Doctors and the general community have been urged to learn about the late effects of polio, which can severely affect people 15 or more years after contracting the polio virus.
Parliamentary Secretary for Health Catherine King said older Australians who had contact with the poliomyelitis virus in the 1950s or earlier are at risk of developing the Late Effects of Polio (LEOP), even if they had no symptoms at the time.
Many younger people who migrated from countries where polio was endemic are also at risk.
Ms King today launched the first module of a new online resource on the LEOP developed by Polio Australia.

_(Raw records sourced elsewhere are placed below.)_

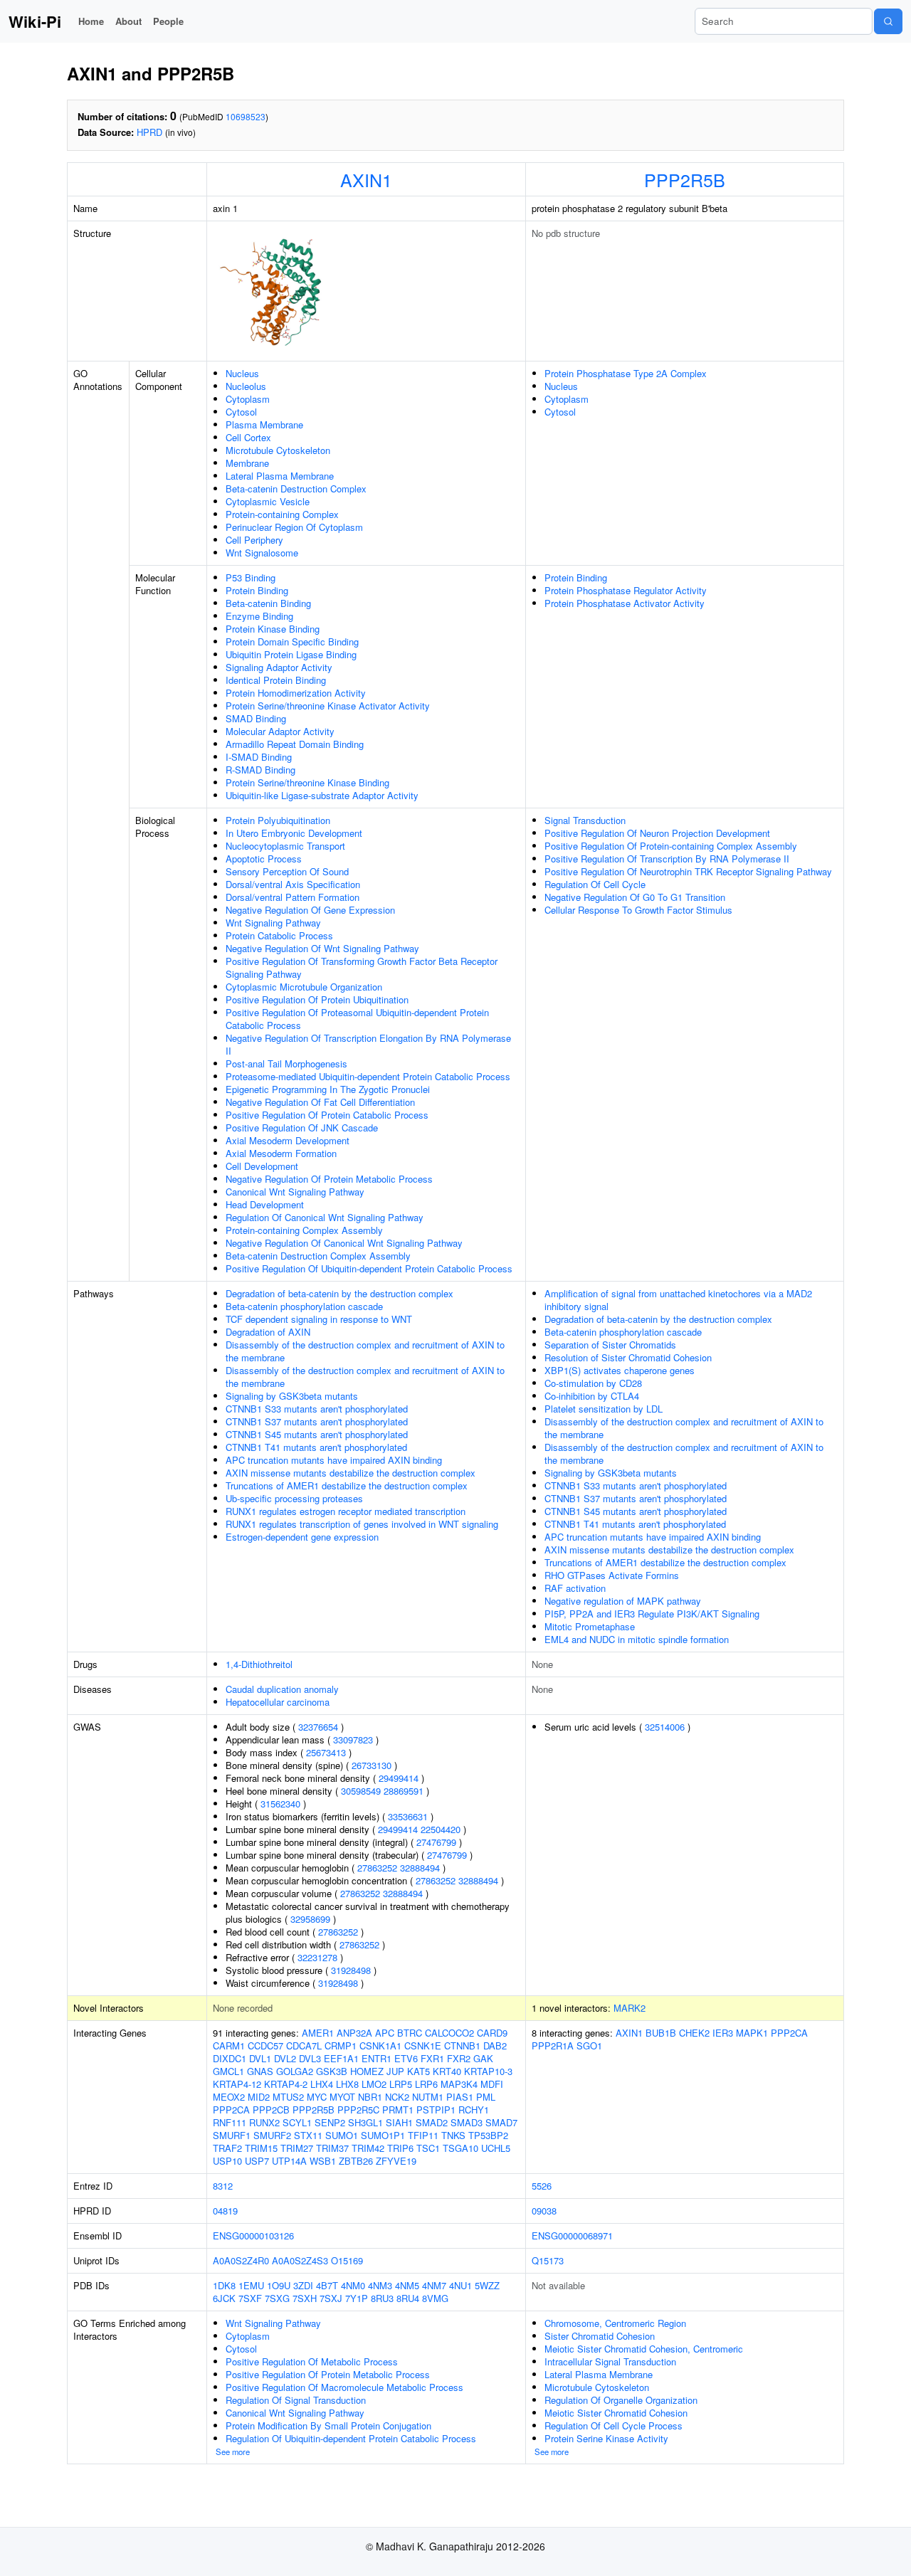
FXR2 (458, 2058)
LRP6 (426, 2084)
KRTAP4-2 (285, 2084)
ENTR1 (376, 2058)
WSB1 (323, 2161)
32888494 (420, 1867)
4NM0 (353, 2285)
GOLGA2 (294, 2071)
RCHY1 (473, 2109)
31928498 (351, 1970)
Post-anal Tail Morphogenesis (286, 1063)
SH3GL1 (365, 2122)
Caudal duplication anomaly (282, 1689)
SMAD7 (501, 2122)
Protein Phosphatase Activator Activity (624, 603)
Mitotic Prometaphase (589, 1626)
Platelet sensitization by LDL (603, 1408)
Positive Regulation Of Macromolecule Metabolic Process (344, 2387)
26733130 (371, 1765)
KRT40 (447, 2071)
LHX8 (347, 2084)
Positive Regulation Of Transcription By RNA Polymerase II (666, 858)
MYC (317, 2096)
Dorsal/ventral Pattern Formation (292, 897)
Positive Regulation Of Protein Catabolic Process (327, 1114)
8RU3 (382, 2298)
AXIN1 (366, 179)
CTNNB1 (462, 2045)
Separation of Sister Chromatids (610, 1344)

“Doctors and researchers still have much to learn about LEOP, a broad diagnostic term for symptoms including muscle weakness, pain, fatigue and breathing difficulties”, Ms King said.
“This new information source for health professionals and the community will be very valuable in raising awareness of the lingering effect of polio on Australians”.
Ms King said it was now clear that LEOP could affect people who have not been paralysed by polio, which greatly increases the number of potential LEOP sufferers.
“It is important for GPs and other doctors and therapists to know about LEOP and its more severe form, Post Polio Syndrome, so that they can make the correct diagnosis and provide the right treatment”, Ms King said.
“This is particularly the case as some polio survivors may be unaware themselves that they contracted polio, because they were very young at the time or had very mild symptoms, and were never diagnosed”.
Ms King said while Australia has not had a case of “wild polio” for 40 years, there is no room for complacency and immunisation is important for all children.
Polio vaccine is listed on the National Immunisation Program Schedule and is provided free by the Australian Government for children at two, four and six months and four years of age.